Tenía sentido. El profesor buscaba a gente que no tuviera mucho que perder, pero en ese entonces no sabía algo que ahora sí.
—Eso no puede ser cierto, tú no puedes... —desvía la mirada con dolor, las palabras— no puedes estar enfermo, es decir, luces muy bien.
—Me mantengo nutrido, como dirían por allí. —suelta una risita.
El rostro de París se mantiene lleno de confusión, mientras por su mente pasaban un montón de cosas. ¿Moriría? En cualquier momento, una persona importante para ella, podría morir. Porque sí, aunque le cueste admitirlo, aquel hombre se había convertido en una persona de importancia inimaginable para ella.
Abrió la boca para decir algo, pero algo la detuvo. Al mirar a Berlín, supo que estaba pensando igual que ella.
—Escóndete.—un susurro rápido, segundos antes que la puerta se abriera bruscamente.
Tokio mira a Berlín con esceptitud, mientras que este sonríe cínicamente.
—Pero que agradable visita.—ríe.
Paris, casi conteniendo el aliento, oye a alguien cerrar la puerta y luego lo observa sentarse en la silla segundos antes ocupada por ella misma.
—Deberías venir más por aquí. —agrega Berlín.
—Veo que te haz puesto el despachito muy chulo, ya tienes dos.—Paris pudo reconocer la voz de Tokio perfectamente.
—Me gustan los despachos. Siempre... —se oye un arma posada en la mesa.—...he querido un escritorio de caoba. Pero en los despachos casi no hay.
Se oye otra arma posada en la mesa, mientras que Paris se carcome el cerebro, sentada debajo del escritorio con las piernas pegada al pecho.
—Hace calor, ¿no?— Tokio se desprende de la parte superior del mono rojo.
Berlín sonríe.
—Veo que te haz puesto el chaleco anti-balas para venir a verme.—ríen los dos.—Aunque hubiera preferido un corsé, veneciano.
Paris pone los ojos en blanco desde debajo de la mesa.
—Si es que no termino de pillarte el punto.—responde.
—¿A que haz venido, Tokio?
Acercan sus armas.
—A pedirte... por favor, que llames al profesor, y le cuentes lo que haz hecho; que haz mandado a ejecutar a una rehén, chico malo.—ríe de forma cínica.—Porque, ¿sabes qué pasa?

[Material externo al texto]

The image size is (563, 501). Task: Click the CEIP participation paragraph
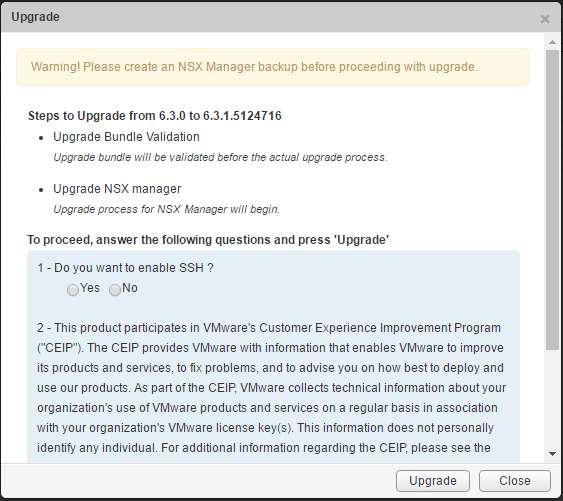tap(271, 388)
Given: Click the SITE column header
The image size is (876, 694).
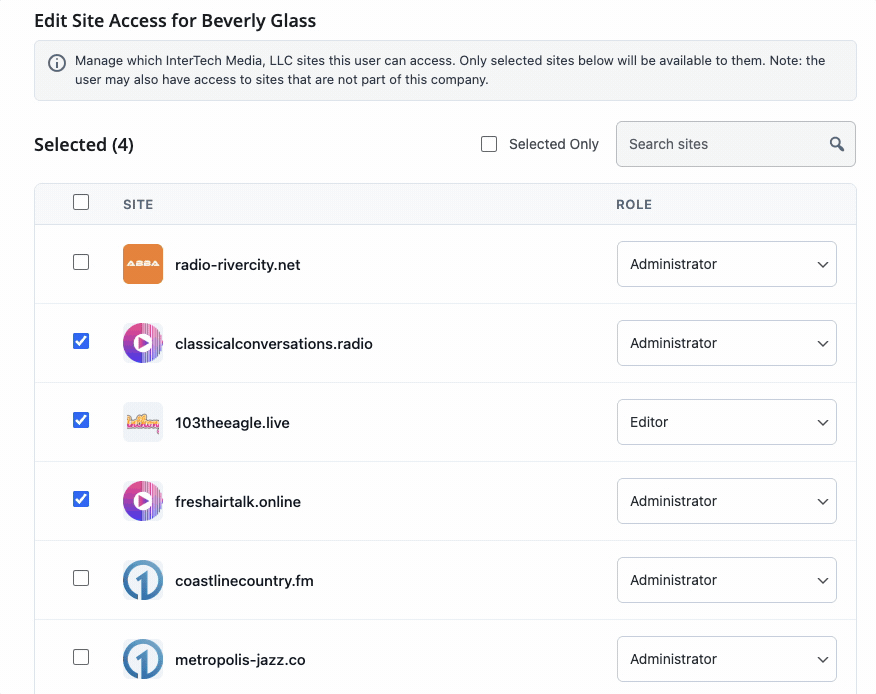Looking at the screenshot, I should [138, 204].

Que el profesor es mi ángel de la guarda y si no se lo cuentas tú, voy a tener que hacerlo yo.
París aprieta fuertemente los ojos, sin creer lo que esta a punto de pasar.
—¿Tú?
—Mm-hmm.
—¿Y quedar como una chivata, como una traicionera? —ríe.—Soy un caballero, eso es algo que no podría permitir.
Tokio se levanta, arrastra su arma por la mesa mientras se acerca lentamente a Berlín y le pasa el teléfono.

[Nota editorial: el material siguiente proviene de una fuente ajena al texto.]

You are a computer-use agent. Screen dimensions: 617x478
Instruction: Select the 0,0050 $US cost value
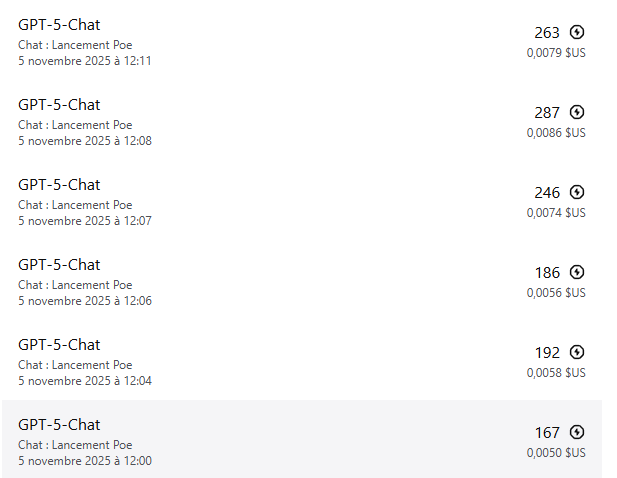(556, 453)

En unos minutos que parecen eternos, Paris trata de regular su respiración, hasta que lo contiene al oír la voz de Berlín:
—He incumplido la primera norma del plan, he matado a un rehén.
Era lo correcto, Paris lo sabía, pero no podía terminar de sentirse terrible.
Porque sabía perfectamente lo que el profesor haría. Lo mismo que un profesor a un alumno que no hace su tarea como corresponde: un castigo.